Agenda 05/09/2023 Item #16A 9 (Performance Bond for an Early work authorization - Winchester PPL)16.A.9
05/09/2023
EXECUTIVE SUMMARY
Recommendation to authorize the Clerk of Courts to release a Performance Bond in the amount of $29,600
which was posted as a development guarantee for an Early Work Authorization (EWA) for work associated
with Winchester PPL, PL20220001541.
OBJECTIVE: To release a security that was posted as a development guarantee.

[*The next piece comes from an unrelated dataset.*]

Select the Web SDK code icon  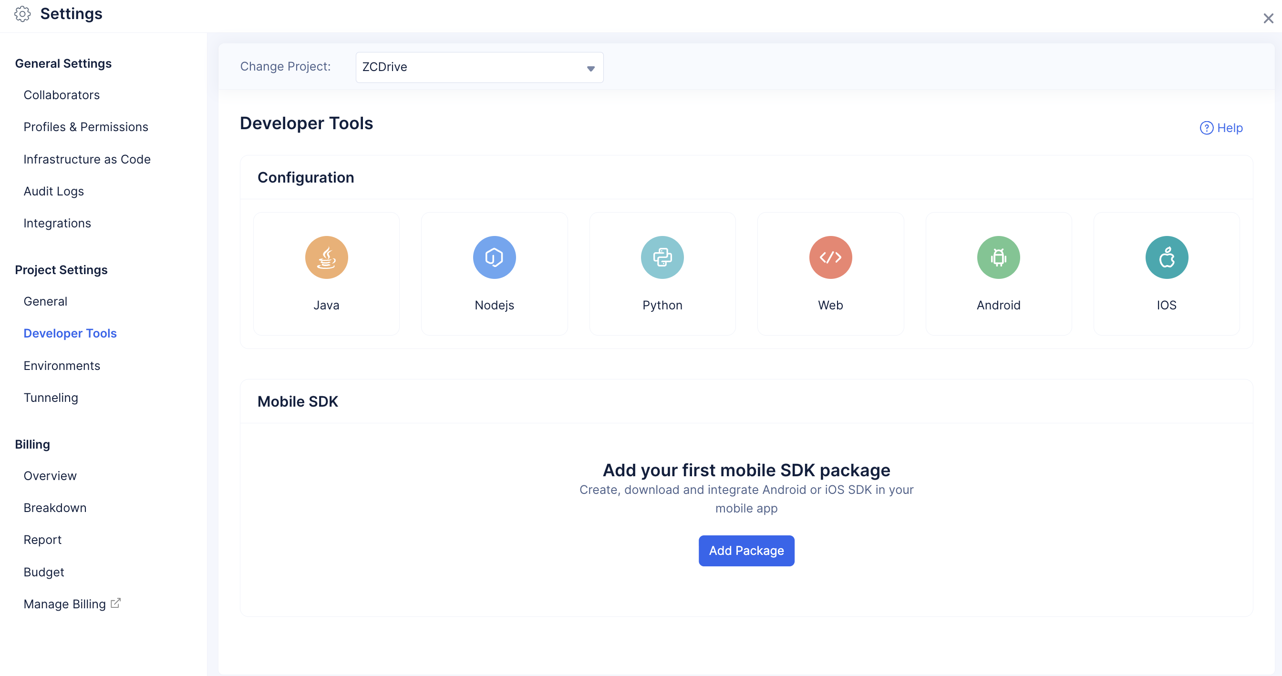tap(830, 257)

CONSIDERATIONS: The Growth Management Division routinely accepts securities administratively as
guaranties for early work improvements pursuant to Section 10.01.02 B of the LDC. The work associated with this
security has been inspected and the developer has fulfilled his commitments with respect to this security. The
performance security was posted as security for clearing and site filling associated with an Early Work
Authorization (EWA) for Winchester PPL (PL20210002267). On September 13, 2022, the PPL was approved by
the Board of County Commissioners, and the EWA bond is no longer required. A recent inspection confirmed that
the developer has fulfilled the commitments of the EWA.
FISCAL IMPACT: There is no fiscal impact associated with this Executive Summary.

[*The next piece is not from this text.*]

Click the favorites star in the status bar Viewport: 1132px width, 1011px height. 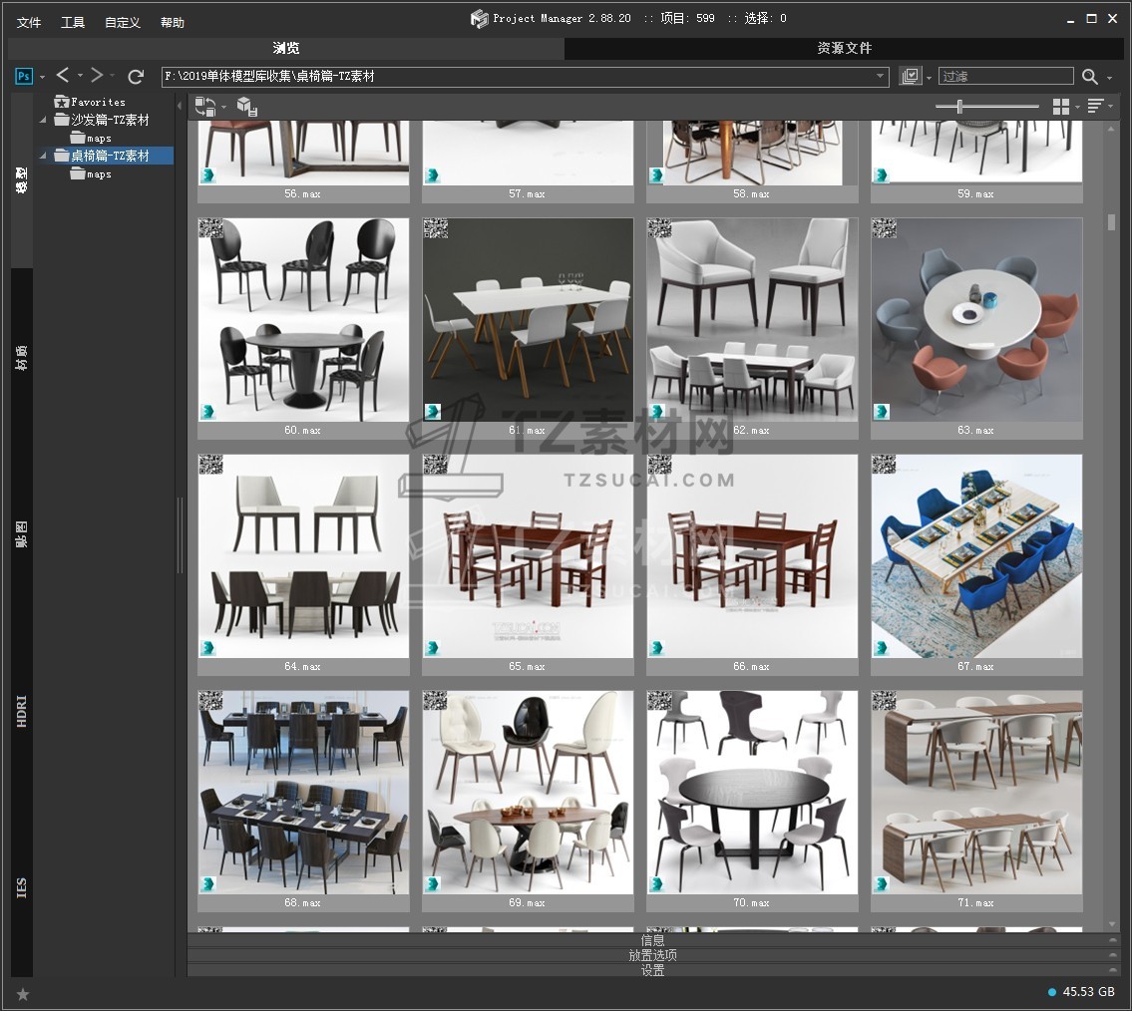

GROWTH MANAGEMENT IMPACT: Performance Bond securities are held as a development guarantee and
released after work is performed.
LEGAL CONSIDERATIONS: This item has been approved as to form and legality and requires a majority vote
for Board approval. - DDP
RECOMMENDATION: To authorize the Clerk of Courts to release a Performance Bond in the amount of
$29,600 which was posted as a development guarantee for an Early Work Authorization (EWA) for work
associated with Winchester PPL, PL20220001541. Development Review will issue a Memorandum to the Clerk of
Courts upon approval of this item by the Board of County Commissioners, advising the Clerk of this action.
Prepared by: Lucia S. Martin, Project Manager I, Development Review Division
ATTACHMENT(S)
1. Location Map (PDF)
2. Bond Basis (PDF)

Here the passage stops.